The most notorious of these murders was the one in May last year when the popular militia leader Alexey Mozgovoy was killed in a roadside ambush.  Mozgovoy was a known critic of Plotnitsky’s and was opposed to the Minsk II peace process, which Plotnitsky, Zakharchenko and Russia have all backed.  Inevitably Plotnitsky was accused by some of Mozgovoy’s murder, though evidence for that is slight.  Others blame the Ukrainian SBU.  The Ukrainians, for their part, predictably blame Mozgovoy’s murder on Russia’s military intelligence agency the GRU.

The continued instability in the Lugansk People’s Republic must be causing the Russian authorities serious concern.  Whatever their long term aims for Ukraine, the Russians need the two people’s republics to be politically stable if the Minsk II process to which they are committed is to have any chance of success. Almost certainly, in the aftermath of the assassination attempt there will be concerned discussions underway in Moscow about what can be done to stabilise the situation in the Lugansk People’s Republic. It is not impossible that the Russian authorities will take a hand in the investigation of the assassination attempt.

As for Plotnitsky, he was apparently seriously wounded though his aides say his life is not in danger. Given his failure to stabilise the situation in the Lugansk People’s Republic, the Russians must be wondering, however, whether he is the right man to be its leader. There will be others in the Lugansk People’s Republic who will be asking the same question.

Compounding these worries will be fears in Lugansk and Moscow about a possible Ukrainian offensive this summer. So far, though fighting and shelling along the contact line has been going on continuously for weeks, no actual offensive has taken place. That may be a sign that Russian warnings are being heeded. However, it is unfortunately fully possible that the attempted assassination of Plotnitsky is part of a Ukrainian attempt to destabilise the Lugansk People’s Republic before such an offensive is launched.
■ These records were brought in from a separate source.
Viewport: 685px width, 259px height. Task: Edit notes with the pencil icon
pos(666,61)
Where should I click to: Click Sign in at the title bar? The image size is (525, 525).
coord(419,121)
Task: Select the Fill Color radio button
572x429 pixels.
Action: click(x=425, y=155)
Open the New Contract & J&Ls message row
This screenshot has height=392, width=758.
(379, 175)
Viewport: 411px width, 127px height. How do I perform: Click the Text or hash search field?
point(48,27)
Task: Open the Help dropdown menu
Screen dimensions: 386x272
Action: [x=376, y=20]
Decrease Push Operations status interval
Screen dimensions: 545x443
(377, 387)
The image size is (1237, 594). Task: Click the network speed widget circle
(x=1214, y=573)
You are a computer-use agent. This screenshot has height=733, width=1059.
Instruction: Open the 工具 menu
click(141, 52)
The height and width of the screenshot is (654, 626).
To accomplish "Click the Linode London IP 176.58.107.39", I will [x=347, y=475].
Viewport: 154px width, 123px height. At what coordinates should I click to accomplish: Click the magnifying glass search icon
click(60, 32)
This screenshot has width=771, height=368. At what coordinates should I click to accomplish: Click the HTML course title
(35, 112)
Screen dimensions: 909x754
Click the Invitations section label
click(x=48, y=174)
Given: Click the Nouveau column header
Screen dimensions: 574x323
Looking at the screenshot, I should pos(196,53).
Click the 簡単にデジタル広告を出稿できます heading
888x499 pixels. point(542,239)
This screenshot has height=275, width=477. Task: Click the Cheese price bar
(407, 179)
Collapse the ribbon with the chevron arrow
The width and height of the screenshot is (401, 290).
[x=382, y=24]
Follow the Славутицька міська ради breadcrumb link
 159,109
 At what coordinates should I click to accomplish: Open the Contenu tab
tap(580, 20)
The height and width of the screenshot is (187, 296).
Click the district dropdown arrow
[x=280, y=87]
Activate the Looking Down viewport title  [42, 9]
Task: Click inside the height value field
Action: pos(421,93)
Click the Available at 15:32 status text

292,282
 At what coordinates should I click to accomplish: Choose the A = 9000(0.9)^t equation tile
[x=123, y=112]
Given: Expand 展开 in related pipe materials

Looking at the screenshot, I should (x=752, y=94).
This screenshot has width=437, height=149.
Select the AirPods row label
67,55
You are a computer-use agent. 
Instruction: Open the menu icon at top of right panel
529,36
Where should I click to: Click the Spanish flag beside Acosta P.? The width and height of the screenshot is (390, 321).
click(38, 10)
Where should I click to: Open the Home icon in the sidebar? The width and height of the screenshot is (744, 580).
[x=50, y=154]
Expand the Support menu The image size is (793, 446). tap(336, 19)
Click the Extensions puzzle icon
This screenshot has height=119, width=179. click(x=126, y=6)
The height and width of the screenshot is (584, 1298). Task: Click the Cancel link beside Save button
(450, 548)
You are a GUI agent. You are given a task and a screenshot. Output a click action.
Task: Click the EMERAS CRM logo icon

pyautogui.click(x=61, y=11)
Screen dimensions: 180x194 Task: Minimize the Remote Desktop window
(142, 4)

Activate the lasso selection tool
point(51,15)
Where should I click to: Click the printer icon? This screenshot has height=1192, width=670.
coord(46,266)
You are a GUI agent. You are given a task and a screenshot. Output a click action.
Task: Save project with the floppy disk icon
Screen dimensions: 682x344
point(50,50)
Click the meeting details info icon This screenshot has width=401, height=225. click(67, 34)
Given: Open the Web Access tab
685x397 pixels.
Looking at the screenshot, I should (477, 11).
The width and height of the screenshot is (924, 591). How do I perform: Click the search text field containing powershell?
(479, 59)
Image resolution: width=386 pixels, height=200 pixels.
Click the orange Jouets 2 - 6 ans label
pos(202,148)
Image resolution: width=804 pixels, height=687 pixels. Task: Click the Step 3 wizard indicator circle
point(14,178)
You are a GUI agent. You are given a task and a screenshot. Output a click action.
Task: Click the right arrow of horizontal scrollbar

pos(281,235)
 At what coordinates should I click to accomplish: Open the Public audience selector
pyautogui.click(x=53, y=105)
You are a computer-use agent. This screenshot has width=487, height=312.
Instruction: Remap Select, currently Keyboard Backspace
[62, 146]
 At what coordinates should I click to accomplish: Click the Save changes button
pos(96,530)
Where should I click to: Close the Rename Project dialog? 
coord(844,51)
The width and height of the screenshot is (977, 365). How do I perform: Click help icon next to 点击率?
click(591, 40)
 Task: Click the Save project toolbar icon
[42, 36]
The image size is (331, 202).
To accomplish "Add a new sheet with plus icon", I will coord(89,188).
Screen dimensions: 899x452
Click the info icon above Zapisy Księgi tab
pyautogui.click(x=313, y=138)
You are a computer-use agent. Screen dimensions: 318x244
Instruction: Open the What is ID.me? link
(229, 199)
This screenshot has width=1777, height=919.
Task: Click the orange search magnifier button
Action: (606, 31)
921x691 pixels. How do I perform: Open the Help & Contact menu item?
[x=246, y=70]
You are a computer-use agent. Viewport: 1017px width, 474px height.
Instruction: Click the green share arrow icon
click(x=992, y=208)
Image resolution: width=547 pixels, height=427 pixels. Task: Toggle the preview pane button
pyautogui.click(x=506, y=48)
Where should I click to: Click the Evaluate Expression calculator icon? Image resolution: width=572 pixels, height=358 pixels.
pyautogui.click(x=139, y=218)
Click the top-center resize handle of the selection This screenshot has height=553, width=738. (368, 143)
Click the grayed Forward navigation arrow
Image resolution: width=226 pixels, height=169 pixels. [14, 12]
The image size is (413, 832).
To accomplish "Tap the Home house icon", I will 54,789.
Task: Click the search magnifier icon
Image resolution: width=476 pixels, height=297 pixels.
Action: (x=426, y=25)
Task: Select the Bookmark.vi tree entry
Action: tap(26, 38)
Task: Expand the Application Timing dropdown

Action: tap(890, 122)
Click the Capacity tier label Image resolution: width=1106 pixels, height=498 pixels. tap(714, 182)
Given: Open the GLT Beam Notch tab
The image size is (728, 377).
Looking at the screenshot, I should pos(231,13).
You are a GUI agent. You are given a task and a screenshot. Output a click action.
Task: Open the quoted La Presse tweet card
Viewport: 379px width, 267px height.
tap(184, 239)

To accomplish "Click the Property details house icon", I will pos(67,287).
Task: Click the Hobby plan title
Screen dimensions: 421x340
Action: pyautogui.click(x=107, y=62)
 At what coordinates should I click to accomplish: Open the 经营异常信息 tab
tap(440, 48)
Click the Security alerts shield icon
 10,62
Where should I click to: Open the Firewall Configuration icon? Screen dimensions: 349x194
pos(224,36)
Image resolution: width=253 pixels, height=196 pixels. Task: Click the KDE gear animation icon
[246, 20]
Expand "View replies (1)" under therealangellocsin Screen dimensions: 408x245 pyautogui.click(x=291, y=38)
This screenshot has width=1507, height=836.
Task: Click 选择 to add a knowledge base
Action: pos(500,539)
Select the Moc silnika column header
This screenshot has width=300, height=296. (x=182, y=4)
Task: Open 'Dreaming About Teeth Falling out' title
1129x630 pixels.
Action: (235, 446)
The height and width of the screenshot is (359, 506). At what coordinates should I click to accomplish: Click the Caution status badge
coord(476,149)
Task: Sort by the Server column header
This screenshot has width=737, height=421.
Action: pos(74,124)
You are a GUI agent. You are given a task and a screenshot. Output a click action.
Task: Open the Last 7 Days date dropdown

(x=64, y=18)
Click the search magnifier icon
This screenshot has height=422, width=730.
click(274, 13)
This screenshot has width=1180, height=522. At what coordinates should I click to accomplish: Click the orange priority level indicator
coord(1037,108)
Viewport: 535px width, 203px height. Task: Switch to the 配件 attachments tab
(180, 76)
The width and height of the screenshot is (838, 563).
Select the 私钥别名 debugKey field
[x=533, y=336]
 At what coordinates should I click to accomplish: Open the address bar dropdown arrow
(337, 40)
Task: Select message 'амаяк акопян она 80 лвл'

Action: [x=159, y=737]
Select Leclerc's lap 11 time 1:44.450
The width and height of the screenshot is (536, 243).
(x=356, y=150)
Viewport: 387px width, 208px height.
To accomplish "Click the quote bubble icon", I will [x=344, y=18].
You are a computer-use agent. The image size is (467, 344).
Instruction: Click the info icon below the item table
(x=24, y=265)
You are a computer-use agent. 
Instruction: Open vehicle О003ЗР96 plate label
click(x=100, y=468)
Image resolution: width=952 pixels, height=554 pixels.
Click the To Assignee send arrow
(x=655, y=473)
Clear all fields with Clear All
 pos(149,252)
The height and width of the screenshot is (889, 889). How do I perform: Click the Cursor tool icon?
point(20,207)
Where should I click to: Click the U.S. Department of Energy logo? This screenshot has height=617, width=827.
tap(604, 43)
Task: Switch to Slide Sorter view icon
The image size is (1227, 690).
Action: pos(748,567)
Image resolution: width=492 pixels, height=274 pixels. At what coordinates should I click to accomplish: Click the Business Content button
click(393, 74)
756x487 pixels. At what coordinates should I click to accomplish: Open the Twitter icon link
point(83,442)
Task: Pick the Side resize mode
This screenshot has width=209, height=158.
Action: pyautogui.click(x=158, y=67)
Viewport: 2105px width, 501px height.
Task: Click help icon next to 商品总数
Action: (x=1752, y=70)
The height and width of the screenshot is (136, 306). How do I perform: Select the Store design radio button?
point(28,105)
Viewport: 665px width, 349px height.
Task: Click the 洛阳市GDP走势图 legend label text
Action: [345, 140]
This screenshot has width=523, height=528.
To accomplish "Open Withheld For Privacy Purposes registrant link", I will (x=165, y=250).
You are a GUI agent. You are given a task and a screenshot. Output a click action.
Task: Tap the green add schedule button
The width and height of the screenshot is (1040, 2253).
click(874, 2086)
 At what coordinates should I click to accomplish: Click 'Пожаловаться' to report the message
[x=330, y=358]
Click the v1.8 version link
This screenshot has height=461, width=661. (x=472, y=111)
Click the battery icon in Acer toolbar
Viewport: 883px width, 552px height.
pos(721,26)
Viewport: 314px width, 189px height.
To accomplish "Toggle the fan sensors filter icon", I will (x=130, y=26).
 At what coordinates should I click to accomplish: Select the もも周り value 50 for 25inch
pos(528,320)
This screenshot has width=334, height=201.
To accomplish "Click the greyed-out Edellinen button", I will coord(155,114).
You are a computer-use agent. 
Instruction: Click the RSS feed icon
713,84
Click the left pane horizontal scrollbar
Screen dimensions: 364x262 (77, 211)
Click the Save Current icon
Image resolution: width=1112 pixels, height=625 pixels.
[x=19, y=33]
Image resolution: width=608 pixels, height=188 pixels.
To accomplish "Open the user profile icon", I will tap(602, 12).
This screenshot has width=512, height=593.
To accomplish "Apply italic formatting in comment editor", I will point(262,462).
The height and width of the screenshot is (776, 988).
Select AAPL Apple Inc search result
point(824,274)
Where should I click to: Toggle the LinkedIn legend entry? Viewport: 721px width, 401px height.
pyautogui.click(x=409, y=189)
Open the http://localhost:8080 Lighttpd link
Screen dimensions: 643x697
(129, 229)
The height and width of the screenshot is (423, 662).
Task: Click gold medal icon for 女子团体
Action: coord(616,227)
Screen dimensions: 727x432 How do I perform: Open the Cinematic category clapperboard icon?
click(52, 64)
A particular reason to worry this might indeed be the Ukrainian plan is the start of the Olympic Games in Rio. If there is a Ukrainian plan to launch an offensive as world attention is focused on the Olympic Games in Rio, then it would not be the first time that Russia’s regional enemies have used the Olympic Games to give themselves cover for an action they are taking. In 2008 Georgia timed its ill-starred invasion of South Ossetia to take place during the Beijing Olympics, whilst the Maidan coup in February 2014 happened during the winter Olympics in Sochi.

If that is the Ukrainian calculation, then it is certainly wrong. It is very doubtful that the death or wounding of such a controversial figure as Plotnitsky would seriously impact on the East Ukrainian militia’s effectiveness. As for Russia, Putin has made it clear that Russia will not allow the Donetsk and Lugansk People’s Republics to be overrun by the Ukrainian army, and any idea Russia would be put off from acting decisively because the Olympics Games in Rio are underway is fanciful. [End article.]

Note by New Cold War.org: The New York Times reports on the assassination attempt against Igor Plotnitsky in an article in its Sunday, August 7 edition. The article contains much speculation, but of note is how the New York Times describes, or, truth be told, whitewashes, the escalating shelling attacks and military buildup by Ukrainian armed forces against the Lugansk and Donetsk republics in recent months. The Times writes, “July was the deadliest month for the Ukrainian Army in a year, with 27 soldiers killed in fighting. Overnight Friday to Saturday, the Ukrainian military reported 50 artillery strikes in three locations from Mariupol in the south on the Azov Sea to the Luhansk region in the north.”